Making the successful exit transaction happen

Sooner or later, nearly all entrepreneurs will be interested in seeking some form of exit or capital investment. Paul Cooper, partner at media and technology corporate finance advisory firm Clarity, gives his advice on what buyers are looking for and how sellers can best position themselves for a successful exit.

The UK is responsible for some of the most dynamic developments in the media and technology sectors and it supports a thriving market. At Clarity, we spend a lot of our time meeting a wide range of businesses in this sector. While there are many considerations in preparing for an exit, our experience has shown us that there are some fundamental guidelines worth following when positioning a media or tech firm to maximise value.

Buyers are currently focused on companies with a clear and executable strategy. All too often we speak with companies who have fallen into the trap of chasing revenue – any revenue – at the expense of nurturing the core business. Generating additional revenue in the short-term may seem appealing, but it can blur the value proposition of the business, leaving the strategy seemingly fragmented.

Focused approach

The sale of Investis, a transaction on which Clarity advised, highlights the importance of a clearly defined strategy. Investis is a pan-European provider of digital investor relations and corporate communications. It has over 1,000 clients including hundreds of blue chip companies. Being strong in its niche, focused on its core business and communicating this well was instrumental in achieving a successful transaction.

If you’re not clear on what your business does, or you cannot explain your core activities and how you make money from them, it’s going to be hard for a buyer to understand the strategy. This will ultimately limit the number of serious buyers prepared to contemplate an acquisition. Moreover, without being able to articulate the value proposition clearly, there is also a more limited chance of achieving a premium valuation.

Identifying a clear value proposition is key to attracting and sustaining interest from buyers. Five years ago, purchasers may have entertained a ‘left of field’ candidate, with various revenue streams diversified around a core. Now, with the need to reduce cost and mitigate risk, the qualification criteria are more brutal.

Buyers have neither the time nor the inclination to understand revenue streams that are derived on the hoof or ad hoc to a firm’s principle strategy. Multiple and varied revenue streams introduce unnecessary complexity and additional risk.

It is essential to be able to articulate your value proposition succinctly and persuasively. That said, having successfully made it onto a buyer’s short list, an acquirer will spend more time on detailed diligence and understanding the value chain of your business.

#### Task description
Set down the passage on exit transactions word for word, from "Making the successful" up to and including "a successful exit.". The records that come next play no part in this exercise.

#### Items
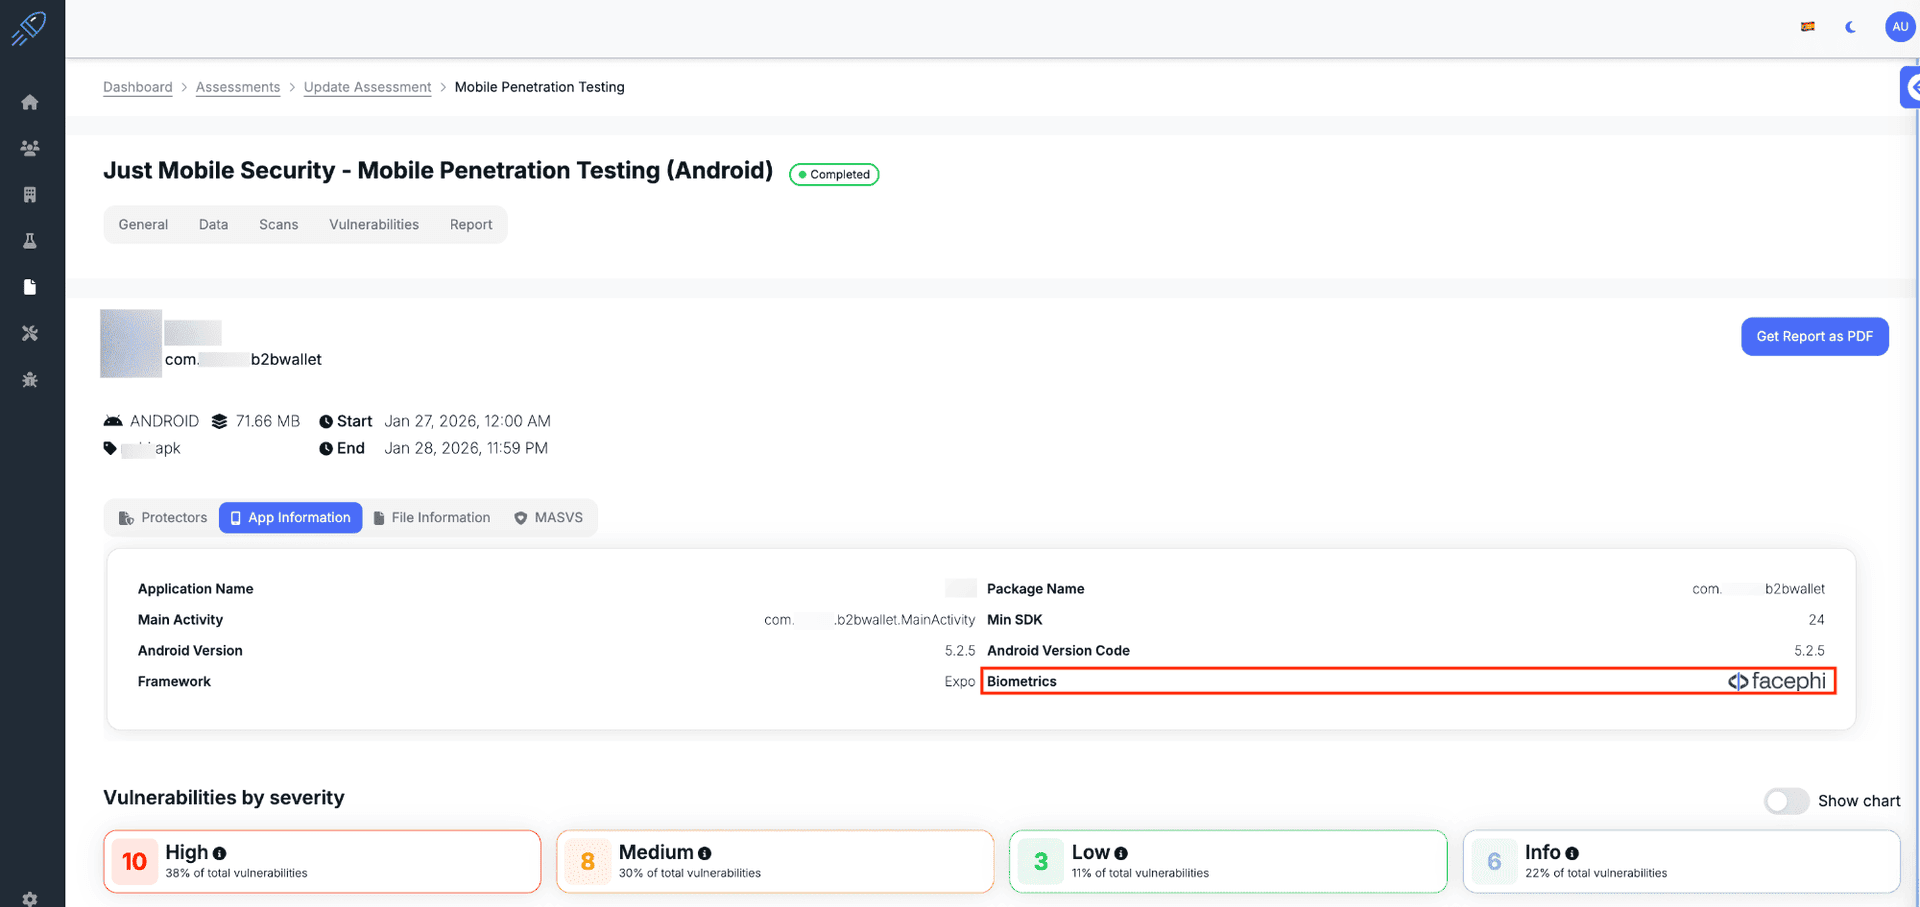Enable the Show chart toggle
1920x907 pixels.
1786,801
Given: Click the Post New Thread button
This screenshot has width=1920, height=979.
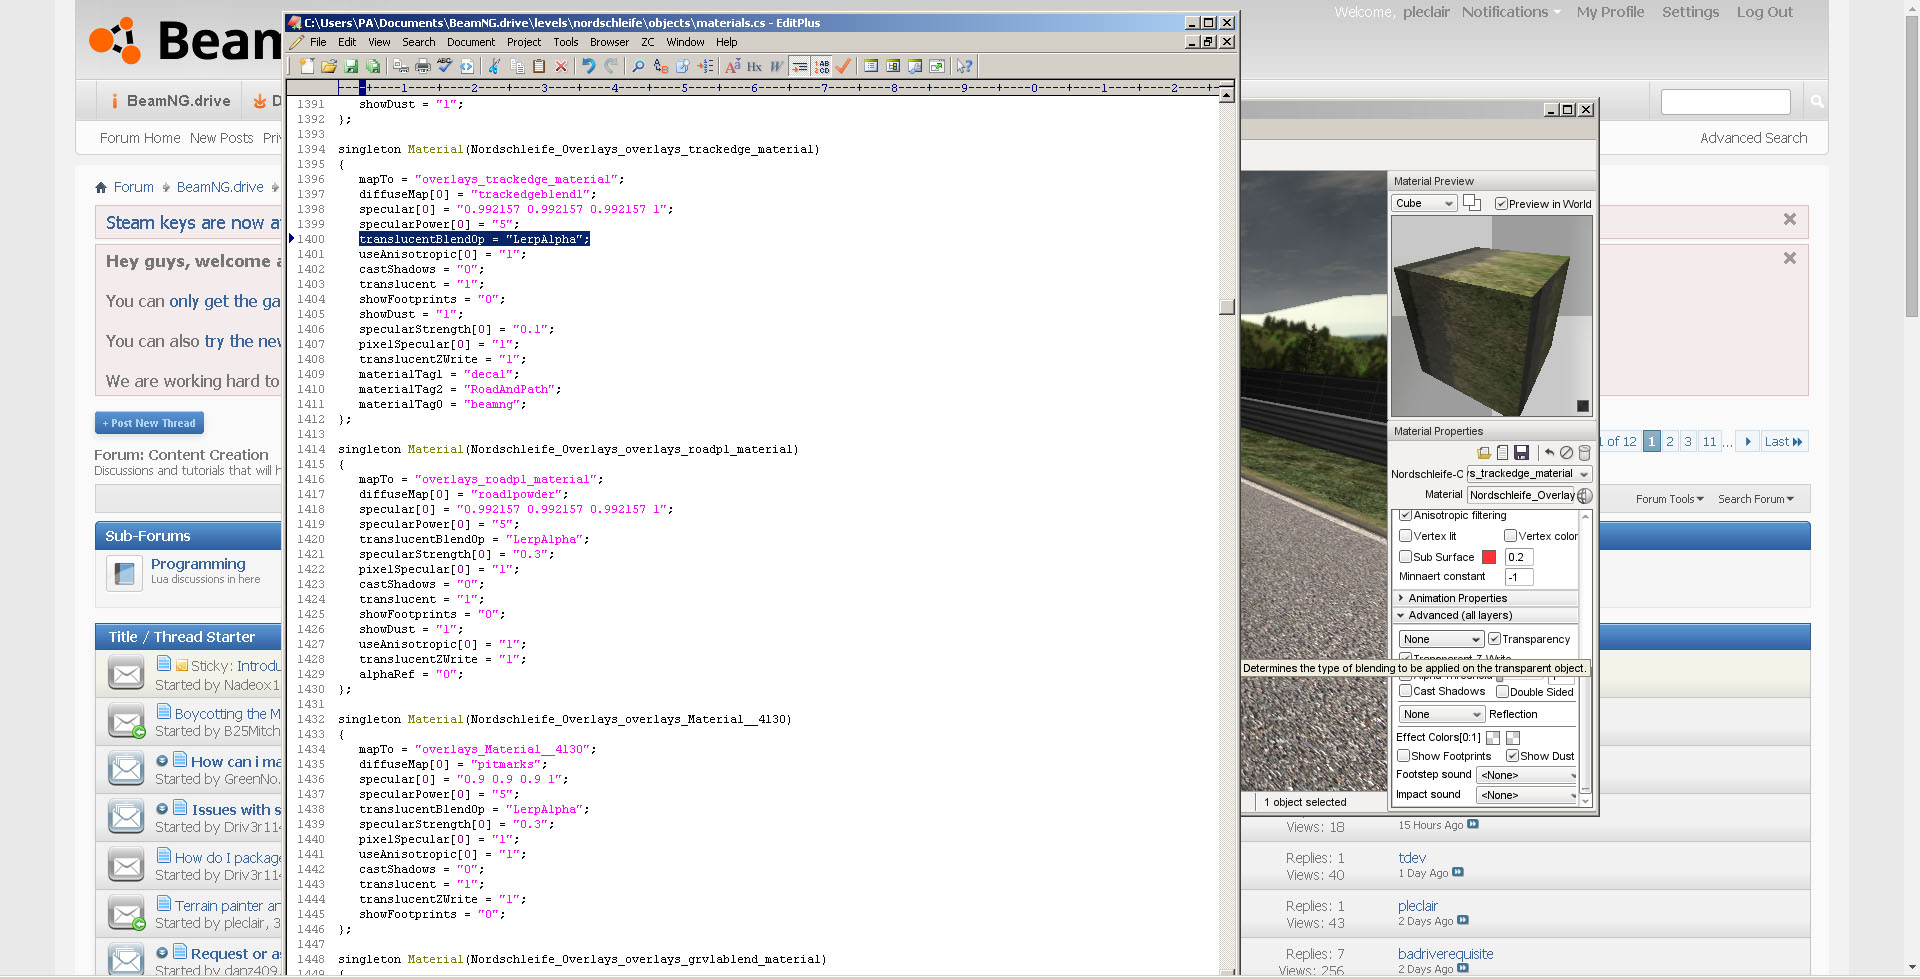Looking at the screenshot, I should click(x=150, y=423).
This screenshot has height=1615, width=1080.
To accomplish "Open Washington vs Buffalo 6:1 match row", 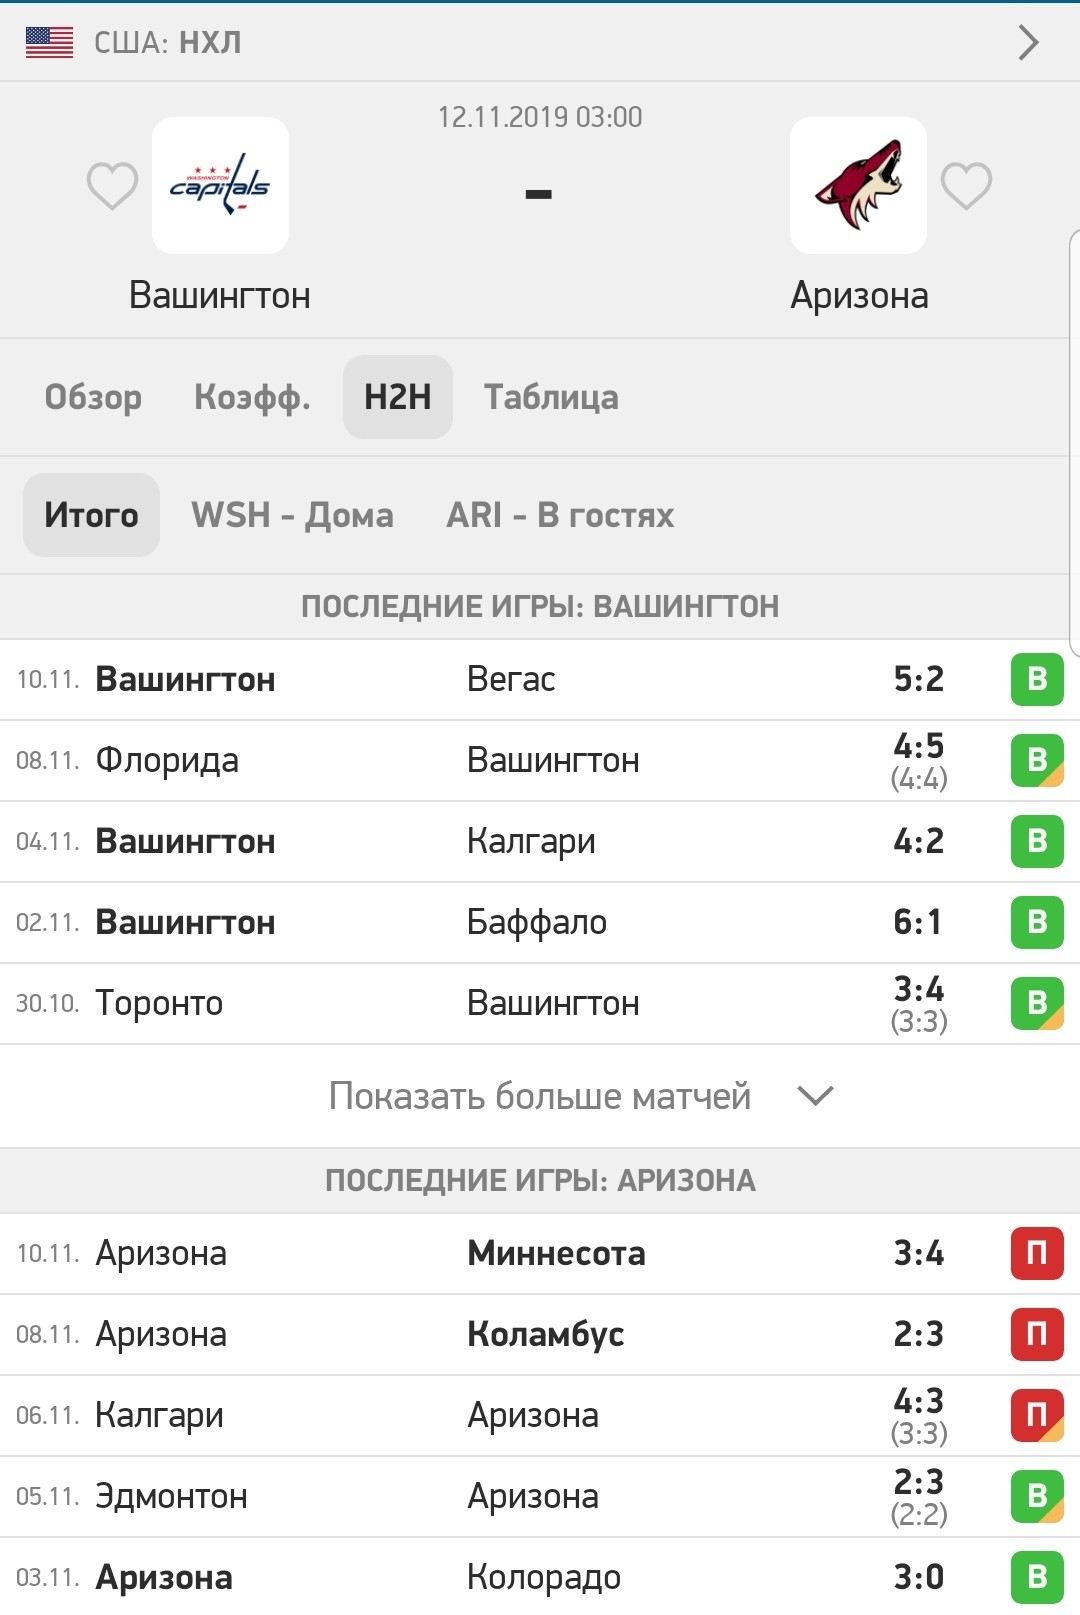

#### Right answer
Making the successful exit transaction happen

Sooner or later, nearly all entrepreneurs will be interested in seeking some form of exit or capital investment. Paul Cooper, partner at media and technology corporate finance advisory firm Clarity, gives his advice on what buyers are looking for and how sellers can best position themselves for a successful exit.